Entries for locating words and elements
○ ○ ○

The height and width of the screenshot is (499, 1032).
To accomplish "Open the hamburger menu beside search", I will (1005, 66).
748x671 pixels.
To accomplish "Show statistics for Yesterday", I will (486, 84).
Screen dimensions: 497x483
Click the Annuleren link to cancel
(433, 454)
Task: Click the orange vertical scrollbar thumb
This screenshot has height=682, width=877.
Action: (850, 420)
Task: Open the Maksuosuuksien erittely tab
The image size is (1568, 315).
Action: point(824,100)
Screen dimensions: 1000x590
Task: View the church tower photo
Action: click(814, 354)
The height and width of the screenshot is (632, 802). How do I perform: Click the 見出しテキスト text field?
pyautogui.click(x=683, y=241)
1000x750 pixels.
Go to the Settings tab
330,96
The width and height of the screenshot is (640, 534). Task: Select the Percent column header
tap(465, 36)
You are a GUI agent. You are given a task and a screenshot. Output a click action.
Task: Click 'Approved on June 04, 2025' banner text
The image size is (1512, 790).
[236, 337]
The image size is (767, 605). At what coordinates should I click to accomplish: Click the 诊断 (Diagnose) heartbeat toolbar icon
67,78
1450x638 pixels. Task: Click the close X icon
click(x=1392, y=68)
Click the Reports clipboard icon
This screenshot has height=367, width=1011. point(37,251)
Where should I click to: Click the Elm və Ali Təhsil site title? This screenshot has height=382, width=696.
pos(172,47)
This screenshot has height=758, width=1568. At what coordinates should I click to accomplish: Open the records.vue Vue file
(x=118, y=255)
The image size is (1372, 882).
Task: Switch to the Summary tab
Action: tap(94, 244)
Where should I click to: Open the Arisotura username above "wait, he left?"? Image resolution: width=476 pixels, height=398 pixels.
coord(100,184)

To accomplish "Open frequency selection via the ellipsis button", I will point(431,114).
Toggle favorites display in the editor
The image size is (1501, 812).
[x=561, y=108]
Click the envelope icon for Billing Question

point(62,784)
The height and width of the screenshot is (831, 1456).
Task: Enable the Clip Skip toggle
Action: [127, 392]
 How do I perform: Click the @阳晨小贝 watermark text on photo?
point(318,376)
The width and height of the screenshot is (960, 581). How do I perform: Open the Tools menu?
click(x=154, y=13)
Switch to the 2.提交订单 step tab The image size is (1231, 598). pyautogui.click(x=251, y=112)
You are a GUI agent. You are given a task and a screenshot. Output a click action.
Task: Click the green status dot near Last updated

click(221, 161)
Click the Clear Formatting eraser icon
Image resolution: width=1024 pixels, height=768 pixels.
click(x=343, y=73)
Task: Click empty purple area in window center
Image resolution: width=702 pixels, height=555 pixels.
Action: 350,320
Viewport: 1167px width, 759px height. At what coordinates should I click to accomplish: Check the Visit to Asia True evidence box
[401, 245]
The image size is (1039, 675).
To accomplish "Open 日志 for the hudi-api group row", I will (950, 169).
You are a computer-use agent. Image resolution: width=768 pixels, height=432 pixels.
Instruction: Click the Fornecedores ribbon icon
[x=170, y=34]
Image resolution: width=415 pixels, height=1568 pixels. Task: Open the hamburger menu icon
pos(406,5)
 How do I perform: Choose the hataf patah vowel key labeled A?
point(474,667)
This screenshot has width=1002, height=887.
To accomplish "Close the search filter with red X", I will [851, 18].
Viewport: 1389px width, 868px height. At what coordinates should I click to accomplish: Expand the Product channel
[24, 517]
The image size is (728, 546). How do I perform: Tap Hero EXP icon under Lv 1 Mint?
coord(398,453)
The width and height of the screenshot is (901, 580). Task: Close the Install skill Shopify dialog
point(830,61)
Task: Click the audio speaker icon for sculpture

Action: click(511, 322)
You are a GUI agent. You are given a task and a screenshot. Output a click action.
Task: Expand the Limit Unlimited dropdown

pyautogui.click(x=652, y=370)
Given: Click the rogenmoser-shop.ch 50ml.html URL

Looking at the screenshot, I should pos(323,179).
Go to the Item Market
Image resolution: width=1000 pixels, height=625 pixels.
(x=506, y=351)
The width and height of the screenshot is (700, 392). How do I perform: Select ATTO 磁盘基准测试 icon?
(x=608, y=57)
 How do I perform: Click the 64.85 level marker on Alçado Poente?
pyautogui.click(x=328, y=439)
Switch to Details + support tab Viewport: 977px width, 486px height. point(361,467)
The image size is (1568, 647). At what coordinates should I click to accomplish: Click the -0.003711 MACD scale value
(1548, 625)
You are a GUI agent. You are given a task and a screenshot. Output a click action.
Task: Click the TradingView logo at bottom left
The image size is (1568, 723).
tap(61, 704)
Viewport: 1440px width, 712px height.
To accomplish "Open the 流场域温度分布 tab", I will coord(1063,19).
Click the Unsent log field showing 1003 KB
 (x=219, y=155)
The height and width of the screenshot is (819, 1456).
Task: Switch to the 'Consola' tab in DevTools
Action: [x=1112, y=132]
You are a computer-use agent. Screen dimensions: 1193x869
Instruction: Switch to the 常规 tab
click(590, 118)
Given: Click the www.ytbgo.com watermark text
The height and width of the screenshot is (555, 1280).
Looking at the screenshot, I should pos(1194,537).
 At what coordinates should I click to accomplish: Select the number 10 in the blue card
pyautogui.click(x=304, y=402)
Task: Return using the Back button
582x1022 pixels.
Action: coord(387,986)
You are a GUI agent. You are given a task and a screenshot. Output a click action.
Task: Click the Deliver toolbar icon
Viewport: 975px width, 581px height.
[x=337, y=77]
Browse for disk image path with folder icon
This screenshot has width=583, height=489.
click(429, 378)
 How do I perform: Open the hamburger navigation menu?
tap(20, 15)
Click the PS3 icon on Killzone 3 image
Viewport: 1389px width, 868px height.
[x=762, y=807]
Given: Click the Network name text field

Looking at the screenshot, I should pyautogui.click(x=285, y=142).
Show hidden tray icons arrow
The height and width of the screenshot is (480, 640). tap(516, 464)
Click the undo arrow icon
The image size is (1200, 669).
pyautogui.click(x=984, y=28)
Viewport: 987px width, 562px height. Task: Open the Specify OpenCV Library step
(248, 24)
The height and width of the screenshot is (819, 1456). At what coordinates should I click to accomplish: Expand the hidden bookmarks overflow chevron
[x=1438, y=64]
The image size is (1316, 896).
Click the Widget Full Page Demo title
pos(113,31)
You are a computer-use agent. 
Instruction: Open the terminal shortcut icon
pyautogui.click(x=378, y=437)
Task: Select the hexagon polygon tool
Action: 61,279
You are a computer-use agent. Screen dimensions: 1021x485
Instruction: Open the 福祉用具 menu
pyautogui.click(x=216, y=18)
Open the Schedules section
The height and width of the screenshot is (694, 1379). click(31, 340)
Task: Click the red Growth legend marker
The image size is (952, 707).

○ ○ ○

• **Task objective**: Reproduce all of the data above, line for line, without changing anything.

• **Written response**:
The height and width of the screenshot is (499, 1032).
To accomplish "Open the hamburger menu beside search", I will (1005, 66).
748x671 pixels.
To accomplish "Show statistics for Yesterday", I will (486, 84).
Screen dimensions: 497x483
Click the Annuleren link to cancel
(433, 454)
Task: Click the orange vertical scrollbar thumb
This screenshot has height=682, width=877.
Action: (850, 420)
Task: Open the Maksuosuuksien erittely tab
The image size is (1568, 315).
Action: point(824,100)
Screen dimensions: 1000x590
Task: View the church tower photo
Action: click(814, 354)
The height and width of the screenshot is (632, 802). How do I perform: Click the 見出しテキスト text field?
pyautogui.click(x=683, y=241)
1000x750 pixels.
Go to the Settings tab
330,96
The width and height of the screenshot is (640, 534). Task: Select the Percent column header
tap(465, 36)
You are a GUI agent. You are given a task and a screenshot. Output a click action.
Task: Click 'Approved on June 04, 2025' banner text
The image size is (1512, 790).
[236, 337]
The image size is (767, 605). At what coordinates should I click to accomplish: Click the 诊断 (Diagnose) heartbeat toolbar icon
67,78
1450x638 pixels. Task: Click the close X icon
click(x=1392, y=68)
Click the Reports clipboard icon
This screenshot has height=367, width=1011. point(37,251)
Where should I click to: Click the Elm və Ali Təhsil site title? This screenshot has height=382, width=696.
pos(172,47)
This screenshot has height=758, width=1568. At what coordinates should I click to accomplish: Open the records.vue Vue file
(x=118, y=255)
The image size is (1372, 882).
Task: Switch to the Summary tab
Action: tap(94, 244)
Where should I click to: Open the Arisotura username above "wait, he left?"? Image resolution: width=476 pixels, height=398 pixels.
coord(100,184)

To accomplish "Open frequency selection via the ellipsis button", I will point(431,114).
Toggle favorites display in the editor
The image size is (1501, 812).
[x=561, y=108]
Click the envelope icon for Billing Question

point(62,784)
The height and width of the screenshot is (831, 1456).
Task: Enable the Clip Skip toggle
Action: [127, 392]
 How do I perform: Click the @阳晨小贝 watermark text on photo?
point(318,376)
The width and height of the screenshot is (960, 581). How do I perform: Open the Tools menu?
click(x=154, y=13)
Switch to the 2.提交订单 step tab The image size is (1231, 598). pyautogui.click(x=251, y=112)
You are a GUI agent. You are given a task and a screenshot. Output a click action.
Task: Click the green status dot near Last updated

click(221, 161)
Click the Clear Formatting eraser icon
Image resolution: width=1024 pixels, height=768 pixels.
click(x=343, y=73)
Task: Click empty purple area in window center
Image resolution: width=702 pixels, height=555 pixels.
Action: 350,320
Viewport: 1167px width, 759px height. At what coordinates should I click to accomplish: Check the Visit to Asia True evidence box
[401, 245]
The image size is (1039, 675).
To accomplish "Open 日志 for the hudi-api group row", I will (950, 169).
You are a computer-use agent. Image resolution: width=768 pixels, height=432 pixels.
Instruction: Click the Fornecedores ribbon icon
[x=170, y=34]
Image resolution: width=415 pixels, height=1568 pixels. Task: Open the hamburger menu icon
pos(406,5)
 How do I perform: Choose the hataf patah vowel key labeled A?
point(474,667)
This screenshot has width=1002, height=887.
To accomplish "Close the search filter with red X", I will [851, 18].
Viewport: 1389px width, 868px height. At what coordinates should I click to accomplish: Expand the Product channel
[24, 517]
The image size is (728, 546). How do I perform: Tap Hero EXP icon under Lv 1 Mint?
coord(398,453)
The width and height of the screenshot is (901, 580). Task: Close the Install skill Shopify dialog
point(830,61)
Task: Click the audio speaker icon for sculpture

Action: click(511, 322)
You are a GUI agent. You are given a task and a screenshot. Output a click action.
Task: Expand the Limit Unlimited dropdown

pyautogui.click(x=652, y=370)
Given: Click the rogenmoser-shop.ch 50ml.html URL

Looking at the screenshot, I should pos(323,179).
Go to the Item Market
Image resolution: width=1000 pixels, height=625 pixels.
(x=506, y=351)
The width and height of the screenshot is (700, 392). How do I perform: Select ATTO 磁盘基准测试 icon?
(x=608, y=57)
 How do I perform: Click the 64.85 level marker on Alçado Poente?
pyautogui.click(x=328, y=439)
Switch to Details + support tab Viewport: 977px width, 486px height. point(361,467)
The image size is (1568, 647). At what coordinates should I click to accomplish: Click the -0.003711 MACD scale value
(1548, 625)
You are a GUI agent. You are given a task and a screenshot. Output a click action.
Task: Click the TradingView logo at bottom left
The image size is (1568, 723).
tap(61, 704)
Viewport: 1440px width, 712px height.
To accomplish "Open the 流场域温度分布 tab", I will coord(1063,19).
Click the Unsent log field showing 1003 KB
 (x=219, y=155)
The height and width of the screenshot is (819, 1456).
Task: Switch to the 'Consola' tab in DevTools
Action: [x=1112, y=132]
You are a computer-use agent. Screen dimensions: 1193x869
Instruction: Switch to the 常规 tab
click(590, 118)
Given: Click the www.ytbgo.com watermark text
The height and width of the screenshot is (555, 1280).
Looking at the screenshot, I should pos(1194,537).
 At what coordinates should I click to accomplish: Select the number 10 in the blue card
pyautogui.click(x=304, y=402)
Task: Return using the Back button
582x1022 pixels.
Action: coord(387,986)
You are a GUI agent. You are given a task and a screenshot. Output a click action.
Task: Click the Deliver toolbar icon
Viewport: 975px width, 581px height.
[x=337, y=77]
Browse for disk image path with folder icon
This screenshot has width=583, height=489.
click(429, 378)
 How do I perform: Open the hamburger navigation menu?
tap(20, 15)
Click the PS3 icon on Killzone 3 image
Viewport: 1389px width, 868px height.
[x=762, y=807]
Given: Click the Network name text field

Looking at the screenshot, I should pyautogui.click(x=285, y=142).
Show hidden tray icons arrow
The height and width of the screenshot is (480, 640). tap(516, 464)
Click the undo arrow icon
The image size is (1200, 669).
pyautogui.click(x=984, y=28)
Viewport: 987px width, 562px height. Task: Open the Specify OpenCV Library step
(248, 24)
The height and width of the screenshot is (819, 1456). At what coordinates should I click to accomplish: Expand the hidden bookmarks overflow chevron
[x=1438, y=64]
The image size is (1316, 896).
Click the Widget Full Page Demo title
pos(113,31)
You are a computer-use agent. 
Instruction: Open the terminal shortcut icon
pyautogui.click(x=378, y=437)
Task: Select the hexagon polygon tool
Action: 61,279
You are a computer-use agent. Screen dimensions: 1021x485
Instruction: Open the 福祉用具 menu
pyautogui.click(x=216, y=18)
Open the Schedules section
The height and width of the screenshot is (694, 1379). click(31, 340)
Task: Click the red Growth legend marker
The image size is (952, 707).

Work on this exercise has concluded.